Önce Ataköy’e gittim. Bir arkadaşımın amcasının oğlunun cenazesine katıldım. İkindi namazı sonrası kaldırıldı cenaze. Birkaç tanıdıkla ayaküstü söyleştim. Vedalaşarak ayrıldım. Hızla Bakırköy’e yürüdüm. Oradan Taksim dolmuşlarına binip yola koyuldum. Gerek dolmuş kuyruğunda beklerken gerekse yolculuk sırasında insanların Taksim’e akışını izledim, gururlandım. Dolmuşta yanımda oturanlarla söyleşmeye başladık. Hepimiz aynı nedenle yolculuk yapmaktaydık. Yeni dostlar edindim. Gezi Parkı eylemlerinin en güzel yanlarından biri de bu: Yeni dostluklar kuruluyor.
Taksim’e varınca kalabalığa karıştık yeni arkadaşım Uğur’la. Benim tempoma nadiren ayak uyduran biri Uğur. Çünkü ben bir yerde duramam, sürekli dolaşırım alanı. Gözlem yapmak isterim hep.
Partiler ve dernekler bu kez kendi bayrak ve flamalarını getirmediler. Grupçuluk, siyasal yarar elde etme amacı yok kimsede. Alana taksim Dayanışması flamaları, Türk Bayrağı ve Atatürk posterleri egemen. Topluluğa siyasal iletilerini vermek için kendilerine özgü sloganları bağıran birkaç kişiye kimse katılmayınca onlar da vazgeçtiler bu davranışlarından. Koşturmaca sırasında çiçek almayı unutmuşum. Nerede bulurum, diye düşünürken liseli Oytun, imdadıma yetişti. Elindeki bir demet karanfilden birini bana verdi. Çok sevindim, liseli arkadaşımın inceliğine.
Yalnızca Galatasaray taraftar grubu Tek Yumruk’un flaması var. “Faşizme karşı kardeşimsin Çarşı!” diye bağırmaktalar. Yıllarca kavga eden taraftar gruplarını Gezi Parkı direnişi, yurt sevgisi birleştiriyor.
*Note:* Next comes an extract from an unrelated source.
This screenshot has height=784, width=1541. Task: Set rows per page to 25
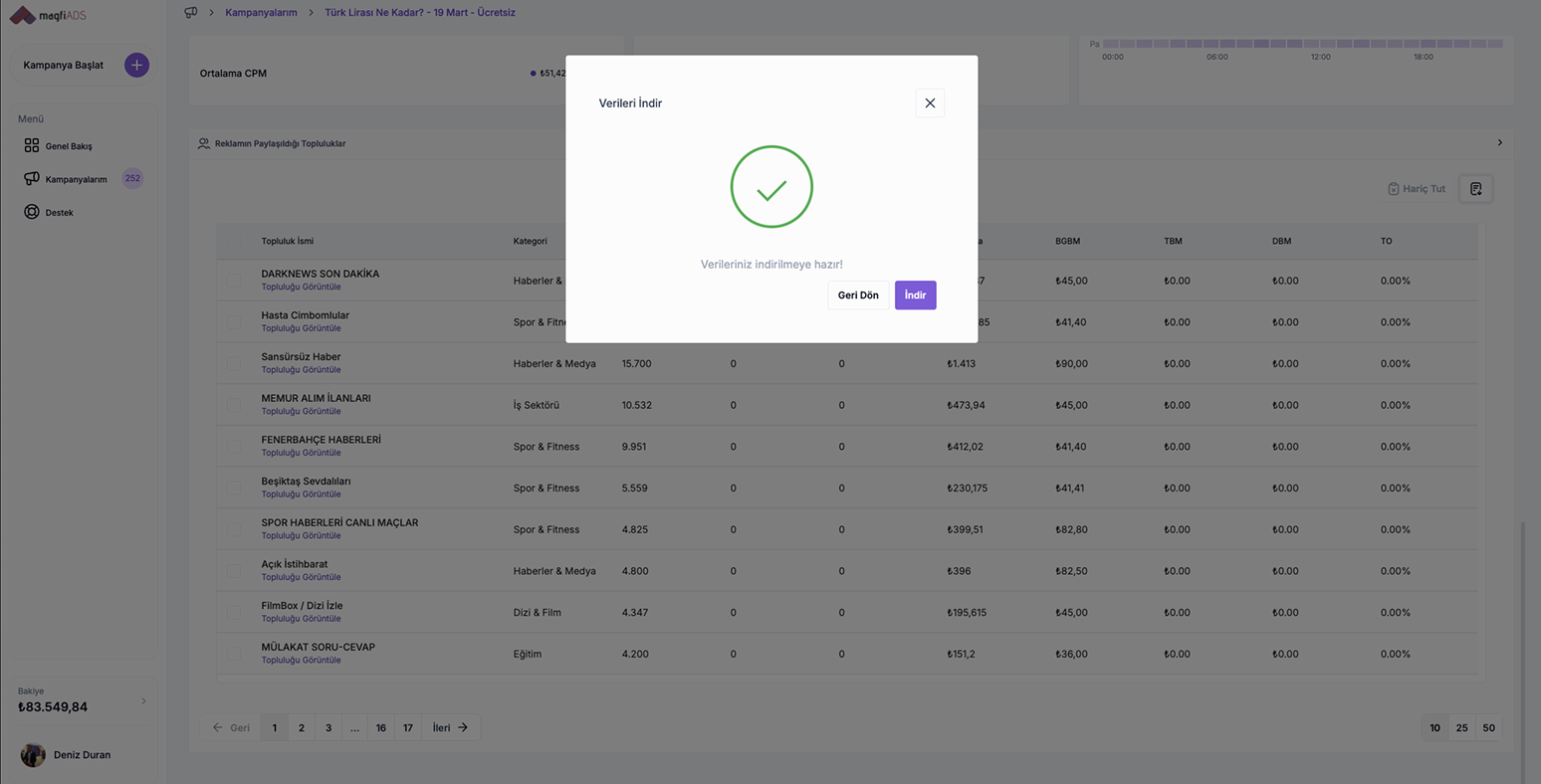pos(1461,728)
Meydan’ın orta yerinde birkaç genç, bayraklarla çevirdikleri, Atatürk fotoğraflarıyla süsledikleri, direniş sırasında ölenlerin fotoğraflarının bulunduğu bir yer hazırladılar. Burası temsili bir mezar gibiydi. Burayı görenler, ellerindeki karanfilleri saygıyla bıraktılar. Kimileri saygı duruşunda bulundu, kimileri de dua okudu. Gezi direnişlerinde yitirdiğimiz Abdullah Cömert, Ethem Sarısülük, Mehmet Ayvalıtaş ve Mustafa Sarı’ya Tanrı’dan rahmet diliyorum. Onlar, Cumhuriyet şehitleri olarak tarihimizdeki onurlu yerlerini aldılar.
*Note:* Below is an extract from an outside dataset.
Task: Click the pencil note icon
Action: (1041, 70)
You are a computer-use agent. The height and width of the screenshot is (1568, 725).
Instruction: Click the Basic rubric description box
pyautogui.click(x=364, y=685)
Direnişçilerin amacı, Gezi Parkı’na girip anmayı orada yapmaktı. Karanfiller, oraya bırakılacaktı. Belediyenin yıllarca ihmal ettiği, bakım ve onarımını savsakladığı, bazı ağaçları da söktüğü Gezi Parkı’nda anma yapmak direnişçilerin hakkıydı. İBB, Gezi Parkı’nı çiçeklendirip yeni ağaçlar dikmişti. Halka açılacaktı park güya. Ama halkı sokmamak için parkta yüzlerce polis konuşlanmıştı.
Taksim Dayanışmasının basın açıklamasından sonra polisin, göstericilerin dağılması yolundaki duyurusu işitildi. Topluluk sloganlarla karşılık verdi duyuruya. Gezi’ye girmek için hamle yaptı kalabalık. Polis kalkanları engel oldu. Az sonra TOMA’lar, akrepler hareket etti. Ardından polisler, alanı kuşattı. Direnişçiler, ellerindeki karanfilleri polise attılar. Kimileri TOMA’ları çiçeklerle süsledi. Ama nafile… Buyruk, büyük yerdendi.  Bu sırada alan: “ Polis, halkına ihanet etme!” ve “Polis simit sat, onurlu yaşa!” sloganlarıyla inlemekteydi.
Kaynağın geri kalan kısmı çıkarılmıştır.